So far, humans have been developing technology as an assistive tool to perform jobs better under their control and supervision. That role of humans is about to change due to artificial intelligence (AI). Due to the potential to take over humans’ sensory and cognitive functions in work, artificial intelligence is perceived as the most disruptive force in history. However, despite the possibility, AI hype cycle poses an investment risk. Lack of clarity, early demonstration, premature saturation, the temptation of disruption, greed to make a quick buck, and the tendency to deceive are the underlying causes of fueling the AI hype cycle.
AI hype cycle refers to the sudden rise of inflated expectations due to early progress of unleashing disruption followed by rapid fall caused by technology development high barrier, leading to a slow growth phase after reaching the trough of disillusionment.
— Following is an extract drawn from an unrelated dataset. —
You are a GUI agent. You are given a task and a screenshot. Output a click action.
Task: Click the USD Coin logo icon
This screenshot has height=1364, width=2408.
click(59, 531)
Due to the AI hype cycle, AI Startups have suddenly risen, followed by speculation that about 85 percent of them would die within three years of their formation. The AI hype cycle is also the root cause of investors’ confidence’s sudden rise and fall, leading to buying highs and selling lows. Hence, it has become a source of market manipulation by big players to wipe out the hard-earned money of smaller ones.
- AI hype cycle is about the sudden rise and fall of expectations about the potential of AI applications, followed by slow incremental advancement.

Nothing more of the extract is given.